LITTLE ROCK — Some officials are preparing to look at balloting beyond Nov. 6.
Three days after the general election next month, lawmakers will meet to begin a study of possible changes in the way citizens go about putting initiatives on the ballot.
The study by the House and Senate committees on state agencies and governmental affairs comes in the wake of allegations earlier this year of irregularities in signature-gathering for a pair of ballot proposals.
Sen. Johnny Key, R-Mountain Home, requested the study after the secretary of state’s office determined that 70 percent of signatures submitted in support of one measure to raise the state severance tax and another to allow casino gambling were invalid.
Election officials had expressed concern about the low number of verified signatures and a number of irregularities, including multiple signatures by the same person and suspected forged signatures. In one case, one person’s signature was found at 40 separate times.
Key said any changes to the ballot initiative process recommended as a result of the study would be minor and be limited to rules on signature-gathering.
“It’s not going to be a complete overhaul,” he said.
Article 5 of the state constitution guarantees citizens the right to propose legislative measures.
Representatives for Secretary of State Mark Martin and Attorney General Dustin McDaniel are expected to attend the Nov. 9 meeting, along with a number of concerned citizens, including Little Rock lawyer David Couch, who worked with three different citizen groups this year trying to get proposals on the ballot.
Doug Matayo, Martin’s chief deputy, told the legislative committees in August that the secretary of state’s office would have recommendations to lawmakers later this year.
Last week, Martin spokesman Alex Reed said those recommendations would not be finalized until after the general election. He said any decision on whether to ask state police to investigate suspected canvassing improprieties also wait until after Nov. 6.
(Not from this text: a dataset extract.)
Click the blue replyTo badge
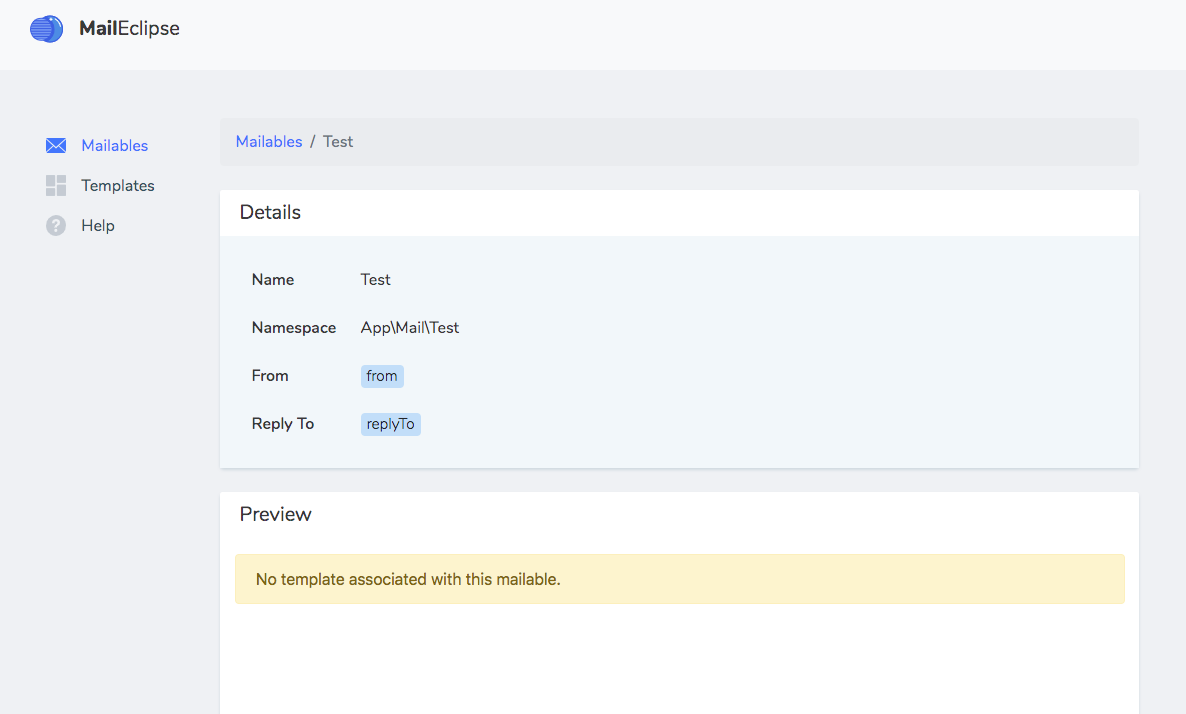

Sheffield Nelson, the former gas company executive who spearheaded a severance tax hike ballot proposal where a number of signature irregularities were found, said in July that he welcomed an investigation and legislation to improve the process.
Nelson did not immediately return a telephone call seeking comment Friday.
Couch said last week he plans to suggest that lawmakers consider passing legislation that would allow canvassers onto “semi-public” property such as business parking lots. Currently, people collecting signatures on business parking lots often are threatened with arrest for trespassing, he said.
Couch said Massachusetts has such a law, and that the California Supreme Court ruled canvassers could legally collect signatures on semi-public property . He said California allows canvassers access to parking lots for a certain number of days before the deadline to turn in petitions.
“The problem now (in Arkansas) is, you’ve got people trying to get signatures in a really confined space,” he said. “If the deadline is, say July 4, then if you have from Jan. 1 to July 4 as a semi-open access, I think it will do away with a lot of problems.”
Couch originally worked with Regnat Populus 2012 and the Better Ethics Now Committee trying to get an ethics reform measure on the ballot. Supporters of that proposal were unable to get the necessary signatures by the July 6 deadline.
Couch said the signature collection firm supporters hired was inexperienced and led them to believe they could get the signatures in time.
“They didn’t know what they were doing, we didn’t know what we were doing,” Couch said. “We trusted them and it’s not that they didn’t try … they just didn’t have the experience that we thought they had and they just didn’t get the job done.”
Couch said the Regnat Populus 2012 and the Better Ethics Now Committee have submitted a ballot title and name of an ethics measure to the attorney general for consideration for the 2014 general election.
Couch also worked with Nelson on his proposal to raise the severance tax on natural gas from 5 percent to 7 percent, but the signature collection process snagged when the person hired to run it brought in untrained people to gather the signatures.
“She was just paying people off the street to go and they were sitting around signing everybody’s name to the petitions,” Couch said, adding they were getting paid $2 a signature. “There was one person that signed the petition 40 times.”
Couch said some professional canvassers travel the country and are skilled and successful in gathering signatures of registered voters.
Couch later agreed to help Arkansans for Compassionate Care with signature gathering for a proposal to legalize marijuana for medical use in Arkansas. That group was successful and the proposed initiated act will appear as Issue 5 on the general election ballot.